DATASET RECORDS:
┄┄┄┄┄┄
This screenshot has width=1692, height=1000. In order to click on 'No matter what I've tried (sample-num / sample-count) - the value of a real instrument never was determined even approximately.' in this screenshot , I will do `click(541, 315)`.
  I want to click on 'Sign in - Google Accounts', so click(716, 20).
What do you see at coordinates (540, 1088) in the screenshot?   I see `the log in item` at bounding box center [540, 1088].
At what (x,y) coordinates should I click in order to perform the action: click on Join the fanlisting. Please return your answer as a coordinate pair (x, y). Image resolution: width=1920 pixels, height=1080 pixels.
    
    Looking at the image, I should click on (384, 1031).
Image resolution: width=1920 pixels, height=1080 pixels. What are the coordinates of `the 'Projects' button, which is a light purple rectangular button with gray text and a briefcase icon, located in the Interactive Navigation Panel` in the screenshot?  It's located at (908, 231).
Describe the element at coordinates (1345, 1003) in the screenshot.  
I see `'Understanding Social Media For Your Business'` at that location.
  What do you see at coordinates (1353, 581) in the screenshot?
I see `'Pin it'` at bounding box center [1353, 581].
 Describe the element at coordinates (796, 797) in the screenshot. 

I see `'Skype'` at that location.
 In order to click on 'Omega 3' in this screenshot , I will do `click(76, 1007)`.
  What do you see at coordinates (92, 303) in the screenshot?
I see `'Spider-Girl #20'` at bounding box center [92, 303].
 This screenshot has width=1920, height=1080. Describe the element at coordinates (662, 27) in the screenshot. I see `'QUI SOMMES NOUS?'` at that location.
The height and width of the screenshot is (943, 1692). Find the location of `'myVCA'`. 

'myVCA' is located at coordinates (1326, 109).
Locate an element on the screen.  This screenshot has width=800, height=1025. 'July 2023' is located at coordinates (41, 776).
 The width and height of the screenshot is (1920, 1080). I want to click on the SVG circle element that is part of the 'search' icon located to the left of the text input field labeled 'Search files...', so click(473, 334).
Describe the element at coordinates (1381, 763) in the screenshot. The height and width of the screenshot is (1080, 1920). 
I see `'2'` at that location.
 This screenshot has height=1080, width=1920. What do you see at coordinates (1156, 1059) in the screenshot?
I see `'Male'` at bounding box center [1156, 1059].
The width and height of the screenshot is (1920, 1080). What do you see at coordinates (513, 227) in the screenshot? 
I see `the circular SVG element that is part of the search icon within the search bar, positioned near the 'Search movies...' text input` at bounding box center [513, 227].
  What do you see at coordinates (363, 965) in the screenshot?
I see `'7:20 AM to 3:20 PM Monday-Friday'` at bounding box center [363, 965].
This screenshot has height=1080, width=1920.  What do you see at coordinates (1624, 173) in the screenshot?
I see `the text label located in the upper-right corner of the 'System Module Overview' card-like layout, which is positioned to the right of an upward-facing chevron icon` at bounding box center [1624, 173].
┄┄┄┄┄┄
GIVEN REQUEST: Gather every line of the entries above that contains the string "order", treating uppercase and lowercase letters as different.

SOLUTION:
This screenshot has width=1692, height=1000. In order to click on 'No matter what I've tried (sample-num / sample-count) - the value of a real instrument never was determined even approximately.' in this screenshot , I will do `click(541, 315)`.
At what (x,y) coordinates should I click in order to perform the action: click on Join the fanlisting. Please return your answer as a coordinate pair (x, y). Image resolution: width=1920 pixels, height=1080 pixels.
 In order to click on 'Omega 3' in this screenshot , I will do `click(76, 1007)`.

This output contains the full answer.